__Your tasks__
• A. According to the neighborhood description, how far away are the I-95 ramps?
• B. Write a continuation of the neighborhood description, starting after its final sentence.

__Quoted text__
>> BEGIN

Maintained common grounds
Dues-funded lawn and common-area care keeps the streetscape consistent across an ownership mix of occupants and landlords, which protects the look of the community better than individual-owner maintenance would at this band. Confirm exactly which exterior items the association covers for your unit; the answer varies with the regime question.
The outlet and interchange orbit
St. Augustine Premium Outlets and the outlet corridor sit essentially across Outlet Centre Drive, the SR-16 strip covers groceries and daily errands, and the I-95 ramps are about two minutes out. The location supplies retail, dining, and commuting infrastructure the dues never have to fund.

>> END

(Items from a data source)
>> BEGIN

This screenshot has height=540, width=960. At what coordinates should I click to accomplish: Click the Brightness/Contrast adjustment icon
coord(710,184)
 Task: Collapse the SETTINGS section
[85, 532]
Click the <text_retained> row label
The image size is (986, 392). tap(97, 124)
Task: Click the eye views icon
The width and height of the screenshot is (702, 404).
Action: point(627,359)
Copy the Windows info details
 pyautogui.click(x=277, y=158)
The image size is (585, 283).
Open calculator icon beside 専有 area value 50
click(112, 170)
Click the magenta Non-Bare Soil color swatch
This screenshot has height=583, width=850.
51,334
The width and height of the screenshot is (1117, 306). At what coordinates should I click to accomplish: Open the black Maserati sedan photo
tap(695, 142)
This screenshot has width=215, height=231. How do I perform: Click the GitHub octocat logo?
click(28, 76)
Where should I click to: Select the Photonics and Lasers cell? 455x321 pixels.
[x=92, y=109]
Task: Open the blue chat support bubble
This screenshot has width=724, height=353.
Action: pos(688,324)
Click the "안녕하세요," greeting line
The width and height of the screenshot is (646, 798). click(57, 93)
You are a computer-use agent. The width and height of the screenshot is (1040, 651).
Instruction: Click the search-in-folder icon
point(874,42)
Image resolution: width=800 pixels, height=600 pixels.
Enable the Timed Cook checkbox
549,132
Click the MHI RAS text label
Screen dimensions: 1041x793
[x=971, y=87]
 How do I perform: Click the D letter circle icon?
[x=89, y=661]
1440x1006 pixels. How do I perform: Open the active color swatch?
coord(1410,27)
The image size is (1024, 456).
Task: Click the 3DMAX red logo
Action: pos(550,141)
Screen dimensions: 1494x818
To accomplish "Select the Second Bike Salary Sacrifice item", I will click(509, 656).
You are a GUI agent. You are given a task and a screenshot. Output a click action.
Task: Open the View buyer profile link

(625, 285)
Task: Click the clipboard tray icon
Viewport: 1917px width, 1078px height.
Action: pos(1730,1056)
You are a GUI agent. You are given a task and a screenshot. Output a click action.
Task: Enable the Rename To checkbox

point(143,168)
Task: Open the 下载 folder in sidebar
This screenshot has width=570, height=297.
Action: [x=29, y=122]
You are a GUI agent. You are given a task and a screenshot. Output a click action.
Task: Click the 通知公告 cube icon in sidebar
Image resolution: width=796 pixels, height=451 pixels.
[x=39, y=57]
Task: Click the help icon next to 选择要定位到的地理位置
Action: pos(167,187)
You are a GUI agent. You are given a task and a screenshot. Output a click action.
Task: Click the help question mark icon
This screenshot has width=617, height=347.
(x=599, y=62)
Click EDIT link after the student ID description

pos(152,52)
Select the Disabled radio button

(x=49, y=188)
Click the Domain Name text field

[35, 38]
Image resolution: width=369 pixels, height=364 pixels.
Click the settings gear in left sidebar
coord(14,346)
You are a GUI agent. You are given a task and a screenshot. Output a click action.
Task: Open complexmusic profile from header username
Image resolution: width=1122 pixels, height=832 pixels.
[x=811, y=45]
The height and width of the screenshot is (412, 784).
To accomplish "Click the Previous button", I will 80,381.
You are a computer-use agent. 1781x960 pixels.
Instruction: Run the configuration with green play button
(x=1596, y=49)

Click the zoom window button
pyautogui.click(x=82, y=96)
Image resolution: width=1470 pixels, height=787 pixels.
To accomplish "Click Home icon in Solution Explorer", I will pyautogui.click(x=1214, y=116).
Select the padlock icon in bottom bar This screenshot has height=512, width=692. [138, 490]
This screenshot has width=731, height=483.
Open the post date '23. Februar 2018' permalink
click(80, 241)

>> END

__Task answers__
• A. About two minutes out.

• B.
HOA, CDD & Costs
Reported association dues run around $220 to $243 a month, with no CDD reported, and the dues have typically covered grounds care, the pool and playground, and exterior items such as building maintenance and roofs on the condominium-regime units (portal and brokerage listing data, accessed June 2026). Treat those figures as a starting point only: get the current fee, the budget, the insurance picture, and exactly what the association maintains, in writing, before you offer.
If your unit is under a condominium regime, the post-2021 Florida condo framework applies: structural integrity reserve studies and reserve funding requirements that end the old habit of waiving reserves to keep dues low. Mid-2000s buildings are reaching the age where roofs, paint, and paving come due, so the reserve schedule is the most important document in the deal. An honestly funded association is a safe buy at a fair fee; a deferred one is a special assessment wearing a low fee.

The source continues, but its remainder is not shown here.